**TASKS TO CARRY OUT**:
1. In the forum thread, which PostgreSQL version is listed among the server particulars?
2. Return, word for word, the part of the forum thread that opens with the words containing "Please reconnect to" and closes with "(4 GB memory)".

**PAGE TEXT**:
Обсуждение: Backend exited with signal 14?

Поиск
Список
Период
Сортировка

Backend exited with signal 14?

От
Jeff Boes
Дата:
We had a production server crash last night. The postmaster log is given
below:

2003-05-22 03:16:22 [26031]  DEBUG:  server process (pid 16661) was
terminated by signal 14
2003-05-22 03:16:22 [26031]  DEBUG:  terminating any other active
server processes
2003-05-22 03:16:22 [1472]   NOTICE:  Message from PostgreSQL backend:
        The Postmaster has informed me that some other backend
        died abnormally and possibly corrupted shared memory.
        I have rolled back the current transaction and am
        going to terminate your database system connection and exit.
        Please reconnect to the database system and repeat your query.

... followed, of course, by a whole bunch of other backends exiting.

Signal 14 is SIGALRM. What would cause a PG backend to terminate with
this condition?  As near as we can determine, pid 16661 was associated
with an Apache process on a different box.

Particulars are:

Red Hat Linux release 7.1 (Seawolf)
Kernel 2.4.18-17.7.xbigmem on a 2-processor i686
(4 GB memory)
psql (PostgreSQL) 7.2.4

shared_buffers = 131072
max_fsm_relations = 200
max_fsm_pages = 350000
wal_buffers = 32
sort_mem = 65536
vacuum_mem = 65536
wal_files = 2

--
Jeff Boes                                      vox 269.226.9550 ext 24
Database Engineer                                     fax 269.349.9076
Nexcerpt, Inc.                                 http://www.nexcerpt.com
           ...Nexcerpt... Extend your Expertise

Re: Backend exited with signal 14?

**EXTRACTED INFORMATION**:
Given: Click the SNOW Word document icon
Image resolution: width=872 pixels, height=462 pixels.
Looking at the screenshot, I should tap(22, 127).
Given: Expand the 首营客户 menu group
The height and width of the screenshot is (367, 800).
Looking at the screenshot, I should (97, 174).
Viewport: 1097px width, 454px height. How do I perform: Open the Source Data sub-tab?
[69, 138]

--

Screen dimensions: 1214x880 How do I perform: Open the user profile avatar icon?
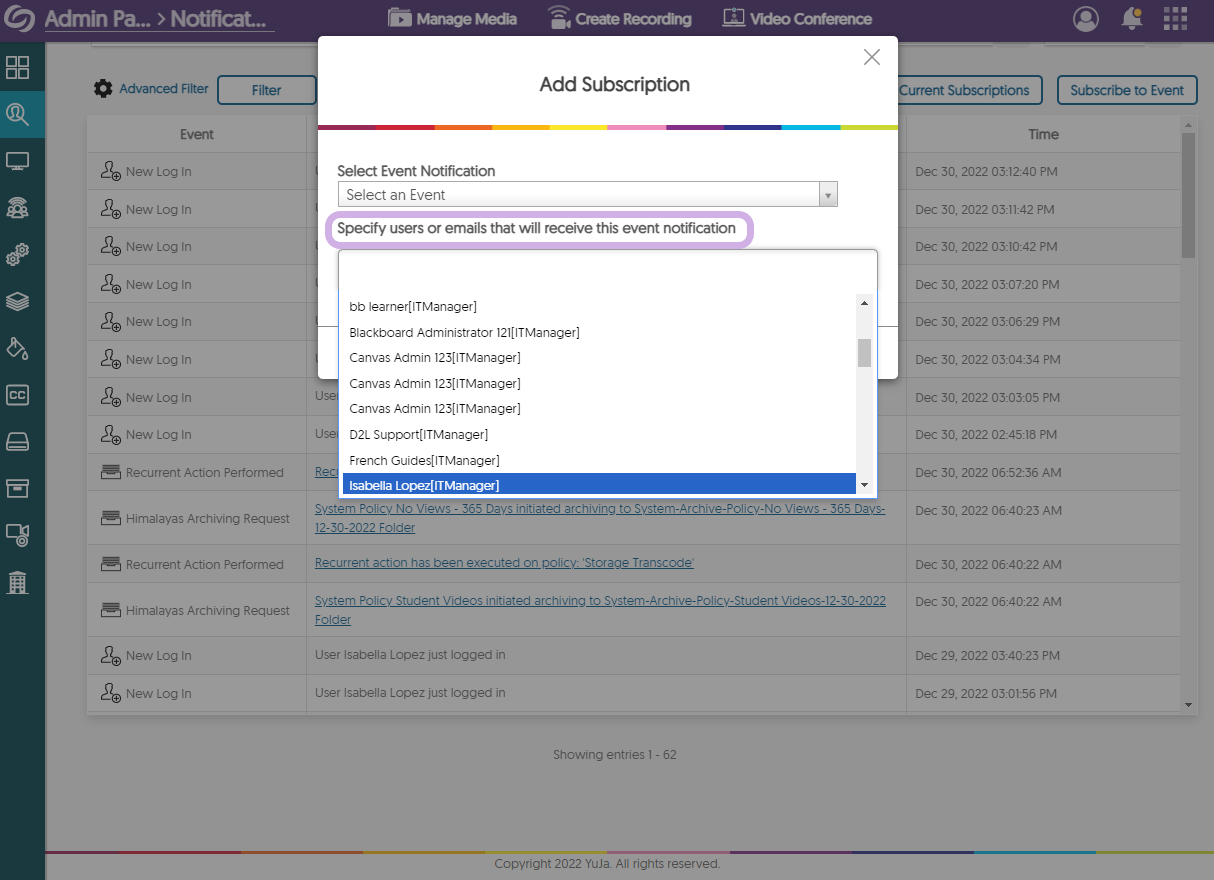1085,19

--

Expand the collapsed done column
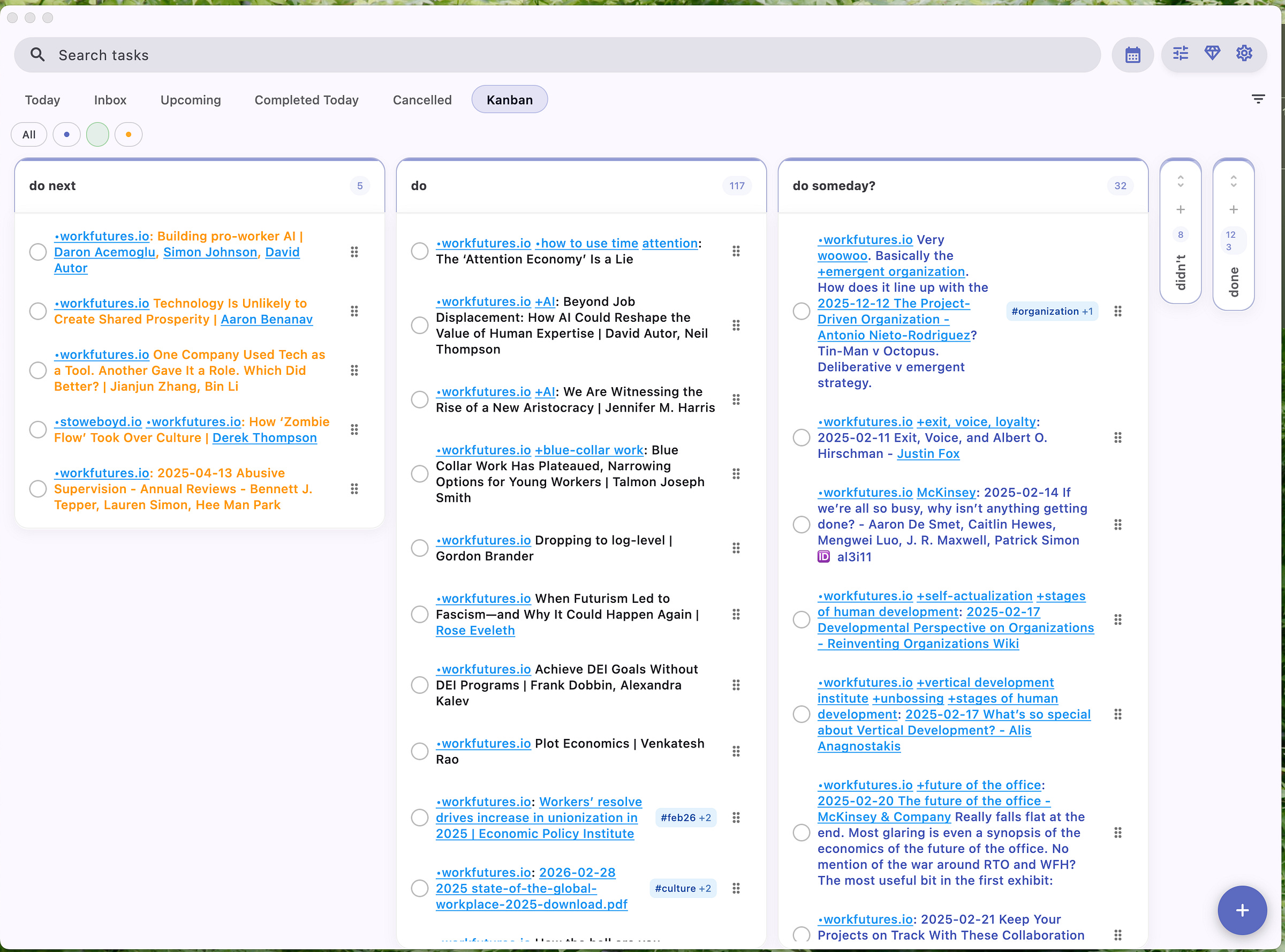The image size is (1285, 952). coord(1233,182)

**SOLVED PROBLEMS**:
1. PostgreSQL 7.2.4

2.
Please reconnect to the database system and repeat your query.

... followed, of course, by a whole bunch of other backends exiting.

Signal 14 is SIGALRM. What would cause a PG backend to terminate with
this condition?  As near as we can determine, pid 16661 was associated
with an Apache process on a different box.

Particulars are:

Red Hat Linux release 7.1 (Seawolf)
Kernel 2.4.18-17.7.xbigmem on a 2-processor i686
(4 GB memory)